English hard rock band

Armageddon were an English hard rock band formed in 1974. Their self-titled debut, Armageddon, was recorded in England and released in the United States on A&M Records. The albums' original liner notes use the term "supergroup", as their personnel were drummer Bobby Caldwell (previously a member of Captain Beyond), singer Keith Relf (who had fronted the band the Yardbirds and was a co-founder of Renaissance), guitarist Martin Pugh (from Steamhammer), and bassist Louis Cennamo (also formerly of Renaissance and Steamhammer).

==History==
Keith Relf had helped with post production of the final Steamhammer LP, Speech, in 1971/72. Steamhammer's dissolution took place the same year of the album's release, as they had undergone numerous personnel changes since their inception, not the least of which was the death of drummer Mick Bradley in February 1972. The remaining Steamhammer alumni, Pugh and Cennamo, shared a flat and were asked by Keith Relf to move to Los Angeles with him early in 1974 with a view of forming a new band. They set out to recruit a drummer and happened across Bobby Caldwell (who had also been suggested to the band by Aynsley Dunbar) at The Rainbow in Hollywood; they began rehearsing together in late 1974/early 1975. Cennamo's old friend, Peter Frampton, was also now in Los Angeles and helped them to make contact with his management and record label.
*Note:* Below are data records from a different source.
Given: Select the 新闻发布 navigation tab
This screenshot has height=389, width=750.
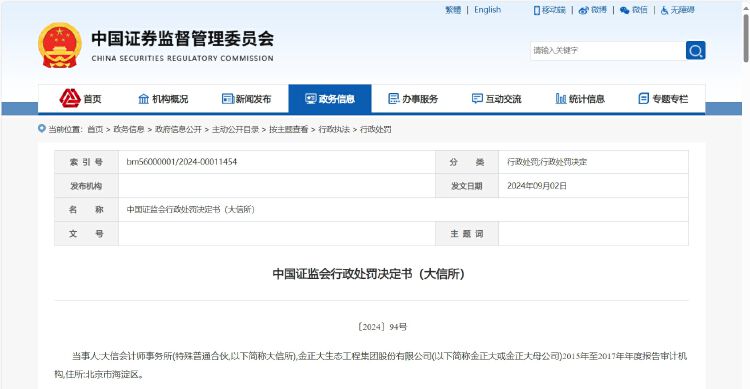Looking at the screenshot, I should click(x=246, y=99).
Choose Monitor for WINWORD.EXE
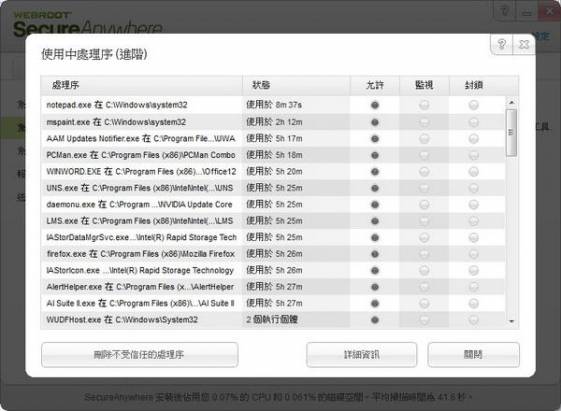The width and height of the screenshot is (561, 411). 424,172
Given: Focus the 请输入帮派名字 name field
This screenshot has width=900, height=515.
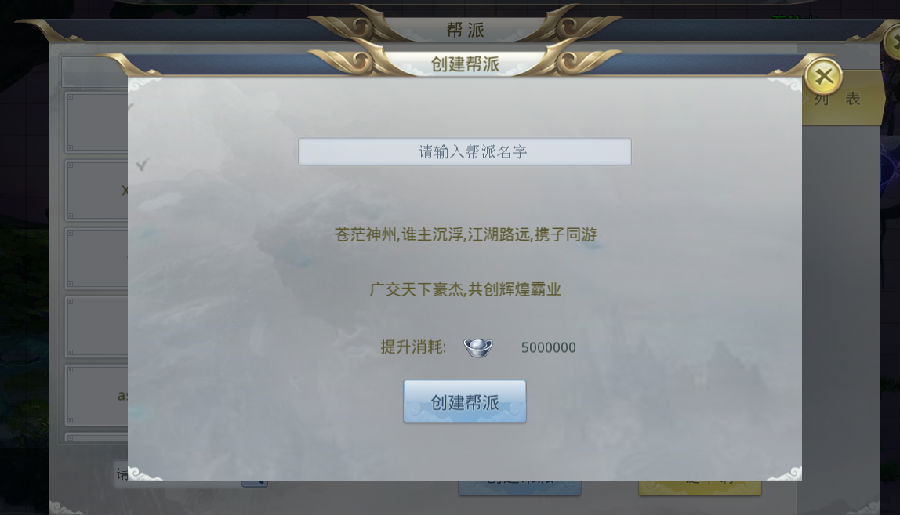Looking at the screenshot, I should click(464, 152).
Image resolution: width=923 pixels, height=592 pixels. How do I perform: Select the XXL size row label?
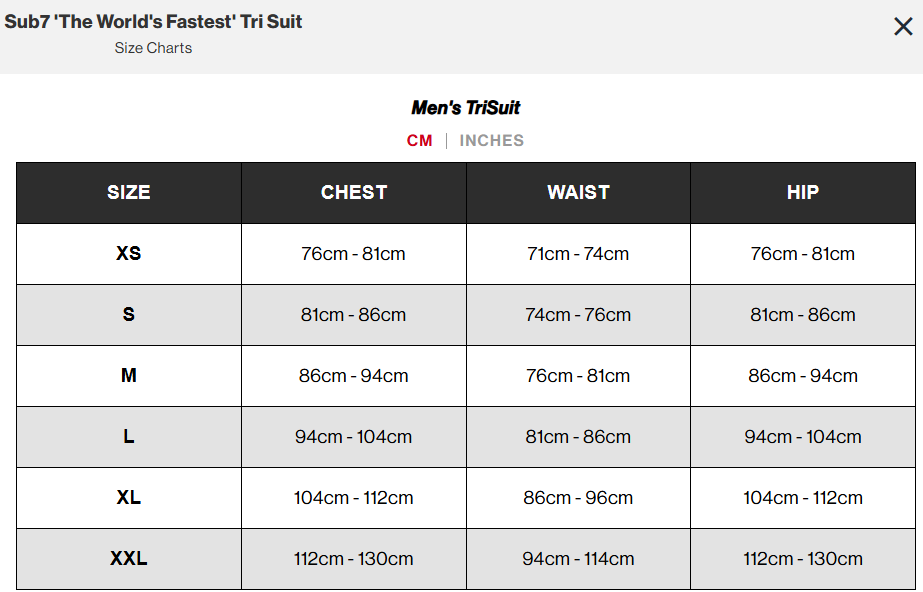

Armageddon was managed initially by Dee Anthony (Peter Frampton, Humble Pie, and Emerson, Lake & Palmer) and later Jerry Weintraub (Frank Sinatra, Bob Dylan), but the band never toured (a July 1975 tour supporting Eric Clapton was announced and promoted, but cancelled at the last minute) so it is likely they were negatively impacted by the consequent reduced exposure level and record sales.

=== Break-up ===
In a 2001 interview, drummer Caldwell mentioned that the band's management became increasingly more difficult to communicate with; consequently they were not being promoted properly. Bassist Cennamo stated in liner notes of the CD re-release of the album on the Repertoire label in 1999 that Caldwell and Pugh's drug problems (heroin) had created difficulties within the band, which ran at cross purposes with the fact that the record received good reviews and significant FM radio attention, and was selling reasonably well. Cennamo also states that Relf's long-time asthma problems were turning into emphysema (making it increasingly hard for Relf to draw air into his lungs to sing), and the band had dissolved many months prior to the sudden death of Keith Relf in May 1976.

=== Post-Armageddon ===
After Armageddon folded, Relf and Cennamo reunited with their Renaissance bandmates under the name Illusion, and Cennamo worked with Jim McCarty in the bands Stairway and Renaissance Illusion. Caldwell returned to Captain Beyond for an album and tour.

There was an attempt in the 1980s by Pugh and Caldwell to re-form the band, as they had secured some interest from Capitol Records — vocalist Jeff Fenholt was auditioned for the band, but was eventually found to be musically unsuitable. Further auditions did not result in an acceptable replacement, and the idea to reform was shelved. Apart from that, Pugh appears to have retired from music after 1975, though he did emerge to play guitar on sessions alongside American rock guitarist Geoff Thorpe of Vicious Rumors in American band 7th Order on their debut CD, The Lake of Memory, released on the Big Island Sounds label in 2007.